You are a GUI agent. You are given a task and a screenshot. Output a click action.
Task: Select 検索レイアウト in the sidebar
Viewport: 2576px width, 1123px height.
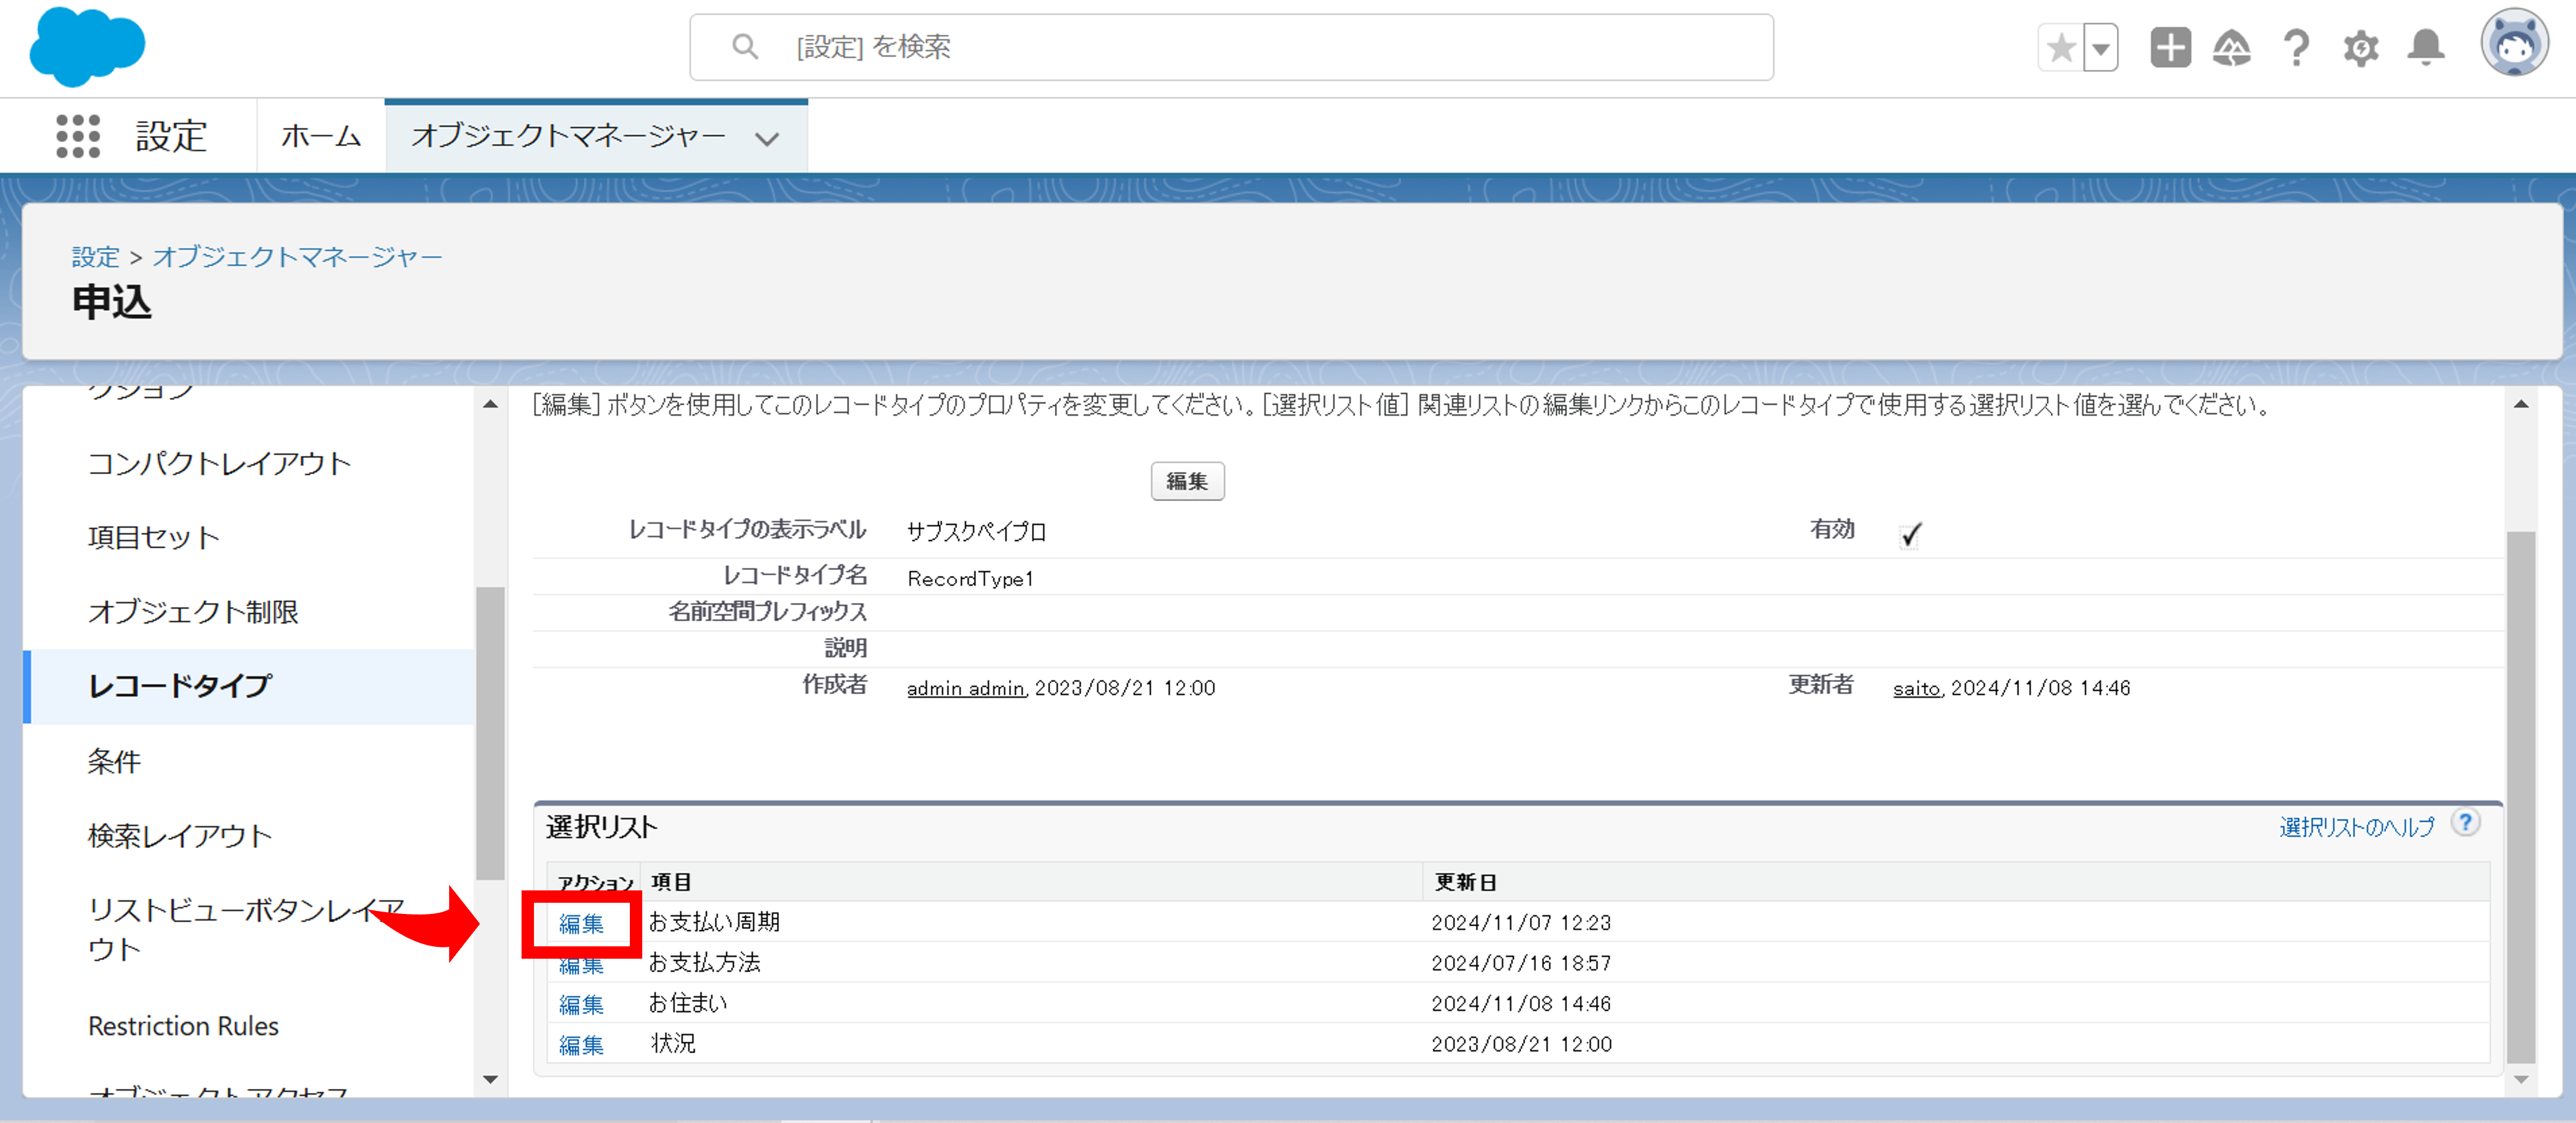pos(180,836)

* * *

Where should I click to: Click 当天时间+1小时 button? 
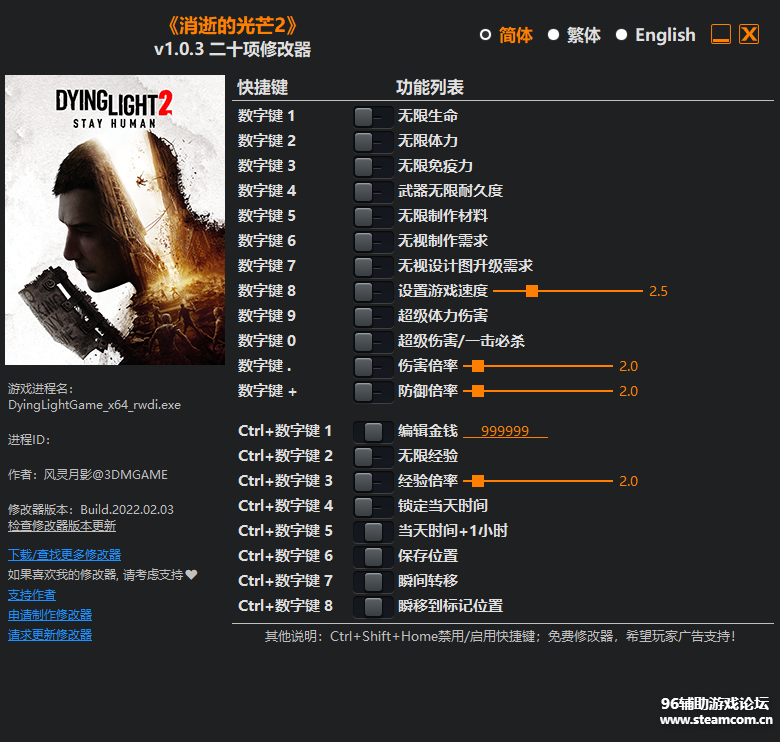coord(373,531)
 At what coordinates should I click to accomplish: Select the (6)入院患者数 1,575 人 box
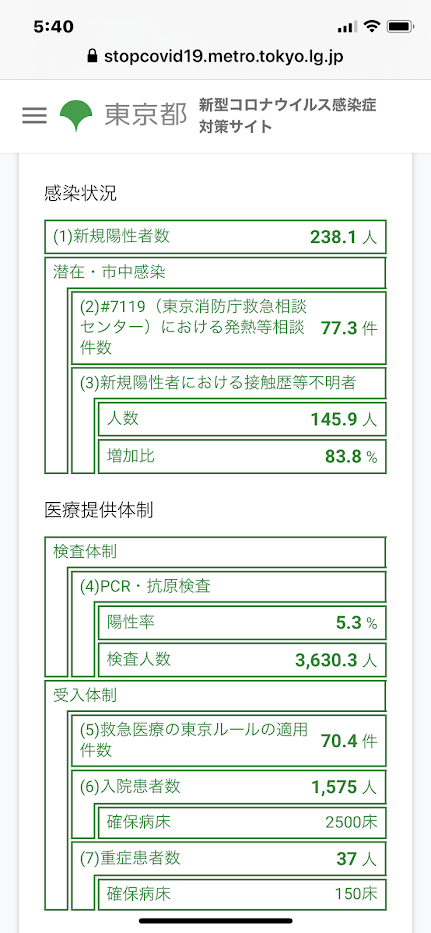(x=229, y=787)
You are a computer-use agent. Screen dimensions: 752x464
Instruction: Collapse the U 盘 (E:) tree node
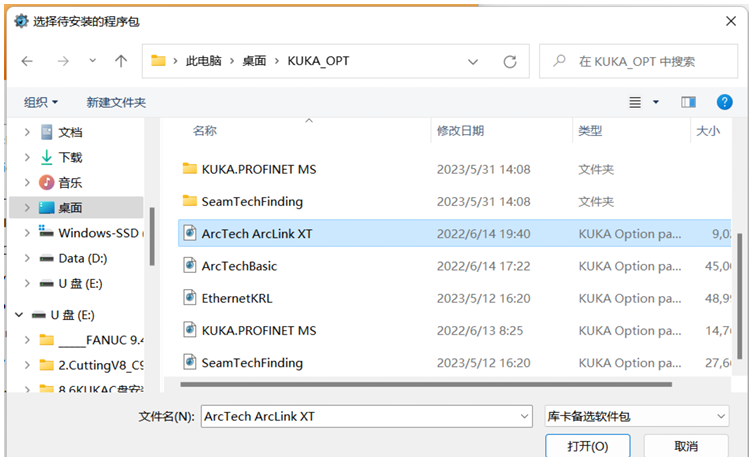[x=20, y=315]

* * *

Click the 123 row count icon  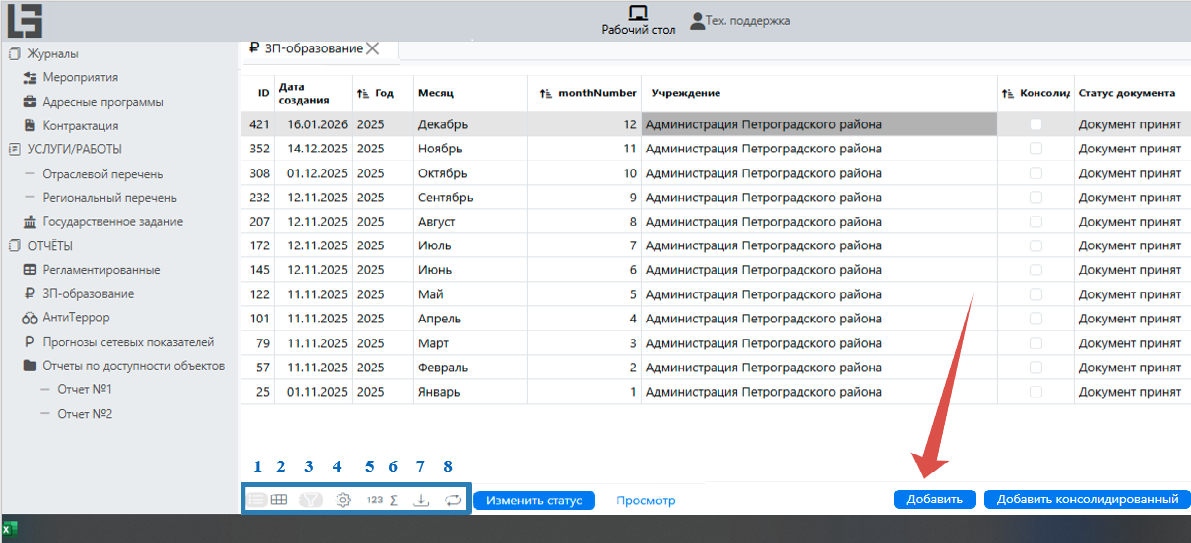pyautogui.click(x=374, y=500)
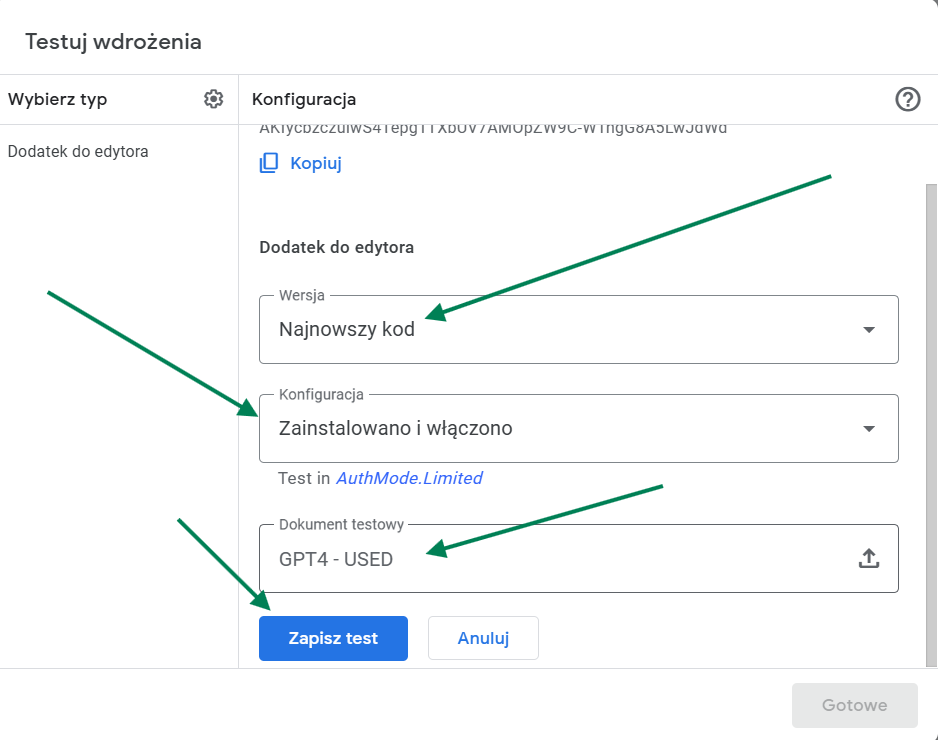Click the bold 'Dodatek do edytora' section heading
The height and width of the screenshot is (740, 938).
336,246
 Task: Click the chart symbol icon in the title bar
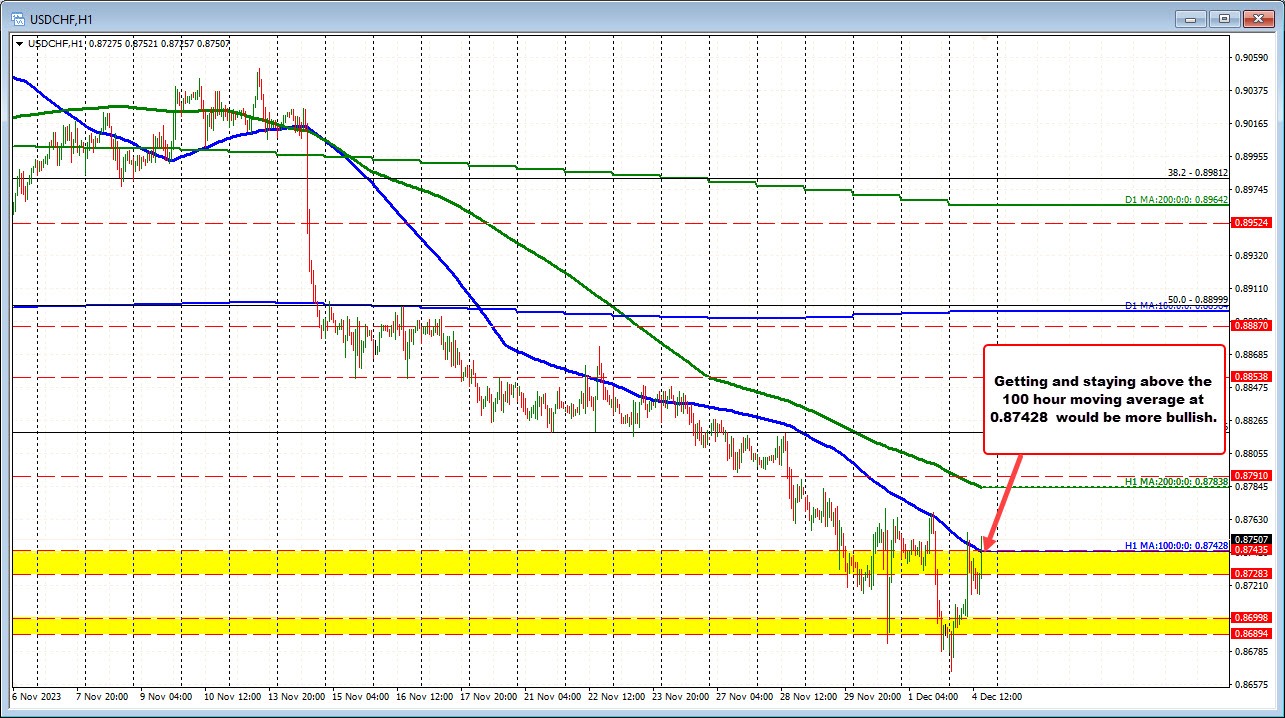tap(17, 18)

EXERCISE INSTRUCTIONS
Quote the lines verbatim, beginning with the line that contains "Task: Click the" and continuing through the line that contains "tap(17, 18)". Omit the pictures from your answer.

OUTPUT OF THE EXERCISE
 Task: Click the chart symbol icon in the title bar
tap(17, 18)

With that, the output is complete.